_Texto proporcionado_:
▼

Estados Unidos anunció la aprobación de un amplio paquete de venta de armas a Taiwán valorado en más de 10.000 millones de dólares, una decisión que refuerza el apoyo militar de Washington a la isla y vuelve a tensar la relación con China.
El anuncio fue realizado por el Departamento de Estado la noche del miércoles, coincidiendo con un discurso televisado del presidente Donald Trump, quien no se refirió de forma directa a Taiwán ni a China. La medida se enmarca en una relación bilateral marcada por disputas comerciales, aranceles y el incremento de la presión china sobre la isla, que Pekín considera parte de su territorio.
De recibir la aprobación del Congreso, este se convertiría en el mayor paquete de armas vendido por Estados Unidos a Taiwán, superando el autorizado durante la administración de Joe Biden. El conjunto de ocho acuerdos incluye sistemas de cohetes HIMARS, misiles tácticos ATACMS, obuses autopropulsados, drones y sistemas avanzados de artillería, por un valor total que supera los 11.000 millones de dólares, según el Ministerio de Defensa taiwanés.

▲

_Entradas del conjunto de datos_:
▼

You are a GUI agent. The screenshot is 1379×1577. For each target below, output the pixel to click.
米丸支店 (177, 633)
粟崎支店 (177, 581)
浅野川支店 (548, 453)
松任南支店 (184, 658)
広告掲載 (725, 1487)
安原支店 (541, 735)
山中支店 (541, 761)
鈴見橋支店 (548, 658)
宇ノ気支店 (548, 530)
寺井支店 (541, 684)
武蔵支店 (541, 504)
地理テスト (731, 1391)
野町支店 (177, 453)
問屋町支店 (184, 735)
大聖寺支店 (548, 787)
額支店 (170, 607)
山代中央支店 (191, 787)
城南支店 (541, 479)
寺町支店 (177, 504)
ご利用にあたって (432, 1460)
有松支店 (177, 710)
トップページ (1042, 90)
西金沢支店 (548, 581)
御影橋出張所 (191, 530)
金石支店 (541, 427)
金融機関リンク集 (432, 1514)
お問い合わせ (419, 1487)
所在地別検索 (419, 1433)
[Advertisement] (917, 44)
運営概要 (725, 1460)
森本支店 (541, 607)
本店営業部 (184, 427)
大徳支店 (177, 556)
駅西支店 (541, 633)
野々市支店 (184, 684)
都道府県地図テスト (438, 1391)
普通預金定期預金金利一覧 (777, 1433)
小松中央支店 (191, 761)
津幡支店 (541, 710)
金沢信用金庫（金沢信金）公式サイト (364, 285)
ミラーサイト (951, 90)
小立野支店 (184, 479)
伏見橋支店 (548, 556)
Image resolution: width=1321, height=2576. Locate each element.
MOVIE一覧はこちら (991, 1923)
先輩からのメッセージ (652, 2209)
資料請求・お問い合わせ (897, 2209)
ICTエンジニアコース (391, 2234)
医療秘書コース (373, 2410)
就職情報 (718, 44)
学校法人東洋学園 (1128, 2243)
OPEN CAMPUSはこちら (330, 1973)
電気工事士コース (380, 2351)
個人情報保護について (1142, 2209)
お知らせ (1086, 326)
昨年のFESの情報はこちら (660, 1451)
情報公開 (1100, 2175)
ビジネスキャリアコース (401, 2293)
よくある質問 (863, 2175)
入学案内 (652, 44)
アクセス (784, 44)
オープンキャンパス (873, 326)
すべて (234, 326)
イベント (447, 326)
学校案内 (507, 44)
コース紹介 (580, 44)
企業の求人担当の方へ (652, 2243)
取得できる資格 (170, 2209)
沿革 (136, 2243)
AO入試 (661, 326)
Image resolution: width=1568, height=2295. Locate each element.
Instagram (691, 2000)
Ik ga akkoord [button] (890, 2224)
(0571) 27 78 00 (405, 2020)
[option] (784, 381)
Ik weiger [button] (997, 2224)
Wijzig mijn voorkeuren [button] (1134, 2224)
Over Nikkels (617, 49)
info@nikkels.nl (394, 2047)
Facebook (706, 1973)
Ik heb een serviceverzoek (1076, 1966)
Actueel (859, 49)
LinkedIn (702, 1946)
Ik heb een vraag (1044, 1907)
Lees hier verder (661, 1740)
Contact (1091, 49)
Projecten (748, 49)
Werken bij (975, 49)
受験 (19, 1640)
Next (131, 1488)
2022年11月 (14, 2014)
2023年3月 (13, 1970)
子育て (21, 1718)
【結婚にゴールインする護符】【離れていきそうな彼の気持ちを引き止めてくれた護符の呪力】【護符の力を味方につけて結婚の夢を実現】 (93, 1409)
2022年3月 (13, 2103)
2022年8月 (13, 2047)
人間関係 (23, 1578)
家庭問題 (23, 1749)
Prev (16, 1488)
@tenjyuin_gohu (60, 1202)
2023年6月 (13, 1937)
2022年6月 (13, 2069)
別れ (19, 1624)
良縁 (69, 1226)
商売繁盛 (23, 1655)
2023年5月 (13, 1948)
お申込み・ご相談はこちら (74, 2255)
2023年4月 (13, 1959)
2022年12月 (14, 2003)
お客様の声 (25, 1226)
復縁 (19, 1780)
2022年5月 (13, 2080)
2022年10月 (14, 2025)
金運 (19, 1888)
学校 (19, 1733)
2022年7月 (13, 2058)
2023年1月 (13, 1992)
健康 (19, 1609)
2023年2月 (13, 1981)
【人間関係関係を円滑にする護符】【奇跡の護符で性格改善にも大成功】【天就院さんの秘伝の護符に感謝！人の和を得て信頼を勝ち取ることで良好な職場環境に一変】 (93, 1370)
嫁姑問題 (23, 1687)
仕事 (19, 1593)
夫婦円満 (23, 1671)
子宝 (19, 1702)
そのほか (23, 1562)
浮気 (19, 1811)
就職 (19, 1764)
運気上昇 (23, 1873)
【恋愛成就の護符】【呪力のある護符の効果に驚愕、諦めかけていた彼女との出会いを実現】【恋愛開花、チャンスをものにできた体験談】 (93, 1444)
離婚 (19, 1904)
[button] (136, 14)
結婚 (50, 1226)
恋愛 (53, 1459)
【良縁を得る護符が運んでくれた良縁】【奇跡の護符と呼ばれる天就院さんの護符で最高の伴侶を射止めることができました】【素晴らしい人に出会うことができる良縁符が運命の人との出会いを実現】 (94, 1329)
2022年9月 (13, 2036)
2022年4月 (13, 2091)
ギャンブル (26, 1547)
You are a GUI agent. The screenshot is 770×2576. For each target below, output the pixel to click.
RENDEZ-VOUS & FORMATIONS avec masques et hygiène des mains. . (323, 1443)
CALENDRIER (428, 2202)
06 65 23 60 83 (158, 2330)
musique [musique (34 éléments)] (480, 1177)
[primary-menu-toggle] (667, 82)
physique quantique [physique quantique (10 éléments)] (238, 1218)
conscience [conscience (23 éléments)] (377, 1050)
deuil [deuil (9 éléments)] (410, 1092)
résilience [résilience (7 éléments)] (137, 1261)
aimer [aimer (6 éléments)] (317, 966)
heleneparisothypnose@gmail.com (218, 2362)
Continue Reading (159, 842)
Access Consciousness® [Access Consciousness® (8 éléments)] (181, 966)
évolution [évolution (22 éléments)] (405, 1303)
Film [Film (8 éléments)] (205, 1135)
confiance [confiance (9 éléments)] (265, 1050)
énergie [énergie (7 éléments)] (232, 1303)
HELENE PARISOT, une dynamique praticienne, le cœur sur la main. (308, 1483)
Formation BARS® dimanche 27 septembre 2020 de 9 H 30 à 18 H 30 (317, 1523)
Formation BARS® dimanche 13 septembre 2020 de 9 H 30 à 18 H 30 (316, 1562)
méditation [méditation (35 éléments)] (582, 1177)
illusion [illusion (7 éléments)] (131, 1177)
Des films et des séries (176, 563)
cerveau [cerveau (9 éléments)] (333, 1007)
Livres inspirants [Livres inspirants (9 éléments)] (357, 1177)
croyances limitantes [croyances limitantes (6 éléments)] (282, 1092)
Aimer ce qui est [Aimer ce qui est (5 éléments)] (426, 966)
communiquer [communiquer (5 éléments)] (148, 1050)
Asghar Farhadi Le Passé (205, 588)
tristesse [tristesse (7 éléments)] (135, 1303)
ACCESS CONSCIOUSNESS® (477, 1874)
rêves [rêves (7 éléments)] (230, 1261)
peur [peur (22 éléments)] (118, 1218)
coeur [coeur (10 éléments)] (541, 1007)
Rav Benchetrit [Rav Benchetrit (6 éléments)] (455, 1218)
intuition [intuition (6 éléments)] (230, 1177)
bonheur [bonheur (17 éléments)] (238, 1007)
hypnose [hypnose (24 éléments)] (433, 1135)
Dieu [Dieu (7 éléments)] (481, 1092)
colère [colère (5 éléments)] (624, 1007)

▲

_Partes del ejercicio_:
1) Responde con lo que indica el texto:
(a) ¿Qué organismo realizó el anuncio?
(b) ¿En qué momento se hizo el anuncio?
(c) ¿Cuántos acuerdos forman el conjunto?
2) Indica si cada afirmación concuerda con el texto y cita las palabras que lo deciden:
(a) En su discurso, Donald Trump habló directamente de Taiwán.
(b) Pekín considera la isla parte de su territorio.
(c) El paquete incluye drones.
El material procede de una fuente distinta a la del texto.

_Resultados_:
1)
(a) El Departamento de Estado.
(b) La noche del miércoles.
(c) Ocho.

2)
(a) No: «no se refirió de forma directa a Taiwán ni a China».
(b) Sí: «que Pekín considera parte de su territorio».
(c) Sí: «obuses autopropulsados, drones y sistemas avanzados de artillería».